*** RECORDS SUPPLIED ***

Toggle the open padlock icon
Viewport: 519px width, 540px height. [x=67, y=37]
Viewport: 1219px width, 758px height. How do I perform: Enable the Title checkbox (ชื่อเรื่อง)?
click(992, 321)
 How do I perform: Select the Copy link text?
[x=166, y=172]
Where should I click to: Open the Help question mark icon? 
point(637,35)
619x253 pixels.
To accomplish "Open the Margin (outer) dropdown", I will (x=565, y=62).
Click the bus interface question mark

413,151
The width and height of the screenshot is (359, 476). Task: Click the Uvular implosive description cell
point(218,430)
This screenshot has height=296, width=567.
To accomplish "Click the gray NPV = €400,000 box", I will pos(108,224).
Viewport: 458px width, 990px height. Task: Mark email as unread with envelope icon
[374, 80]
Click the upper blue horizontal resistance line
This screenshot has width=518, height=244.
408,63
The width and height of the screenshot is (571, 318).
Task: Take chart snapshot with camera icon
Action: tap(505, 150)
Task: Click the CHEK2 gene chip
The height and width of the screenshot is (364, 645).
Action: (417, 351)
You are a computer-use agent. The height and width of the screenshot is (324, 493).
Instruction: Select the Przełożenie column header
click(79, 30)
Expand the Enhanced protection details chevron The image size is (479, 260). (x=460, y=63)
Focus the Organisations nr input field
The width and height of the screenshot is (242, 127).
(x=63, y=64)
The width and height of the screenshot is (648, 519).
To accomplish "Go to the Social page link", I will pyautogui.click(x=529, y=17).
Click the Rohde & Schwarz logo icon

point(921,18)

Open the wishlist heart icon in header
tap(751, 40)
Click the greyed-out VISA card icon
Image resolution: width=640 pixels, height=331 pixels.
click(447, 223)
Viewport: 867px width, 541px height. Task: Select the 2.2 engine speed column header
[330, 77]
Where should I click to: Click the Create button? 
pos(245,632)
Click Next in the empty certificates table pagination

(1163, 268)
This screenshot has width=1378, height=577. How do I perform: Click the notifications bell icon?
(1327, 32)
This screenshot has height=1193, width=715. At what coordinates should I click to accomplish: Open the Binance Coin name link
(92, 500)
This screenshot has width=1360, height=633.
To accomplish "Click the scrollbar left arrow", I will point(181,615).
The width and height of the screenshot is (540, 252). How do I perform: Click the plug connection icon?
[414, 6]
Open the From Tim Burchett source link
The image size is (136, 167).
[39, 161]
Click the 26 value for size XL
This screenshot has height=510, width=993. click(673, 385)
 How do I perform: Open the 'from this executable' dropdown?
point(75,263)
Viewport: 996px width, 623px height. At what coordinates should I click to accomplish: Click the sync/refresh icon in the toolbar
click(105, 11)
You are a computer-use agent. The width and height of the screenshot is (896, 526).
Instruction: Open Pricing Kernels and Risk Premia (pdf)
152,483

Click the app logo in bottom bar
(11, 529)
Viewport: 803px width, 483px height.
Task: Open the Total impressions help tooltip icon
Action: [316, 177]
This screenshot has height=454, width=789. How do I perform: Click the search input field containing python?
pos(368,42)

*** End of RECORDS SUPPLIED ***

» **PROBLEM DESCRIPTION**: For the lines above, output exactly those from the line containing "Task: Click the CHEK2 gene chip" through the line containing "The width and height of the screenshot is (648, 519).", and skip the others.

» **SOLVED PROBLEM**:
Task: Click the CHEK2 gene chip
The height and width of the screenshot is (364, 645).
Action: (417, 351)
You are a computer-use agent. The height and width of the screenshot is (324, 493).
Instruction: Select the Przełożenie column header
click(79, 30)
Expand the Enhanced protection details chevron The image size is (479, 260). (x=460, y=63)
Focus the Organisations nr input field
The width and height of the screenshot is (242, 127).
(x=63, y=64)
The width and height of the screenshot is (648, 519).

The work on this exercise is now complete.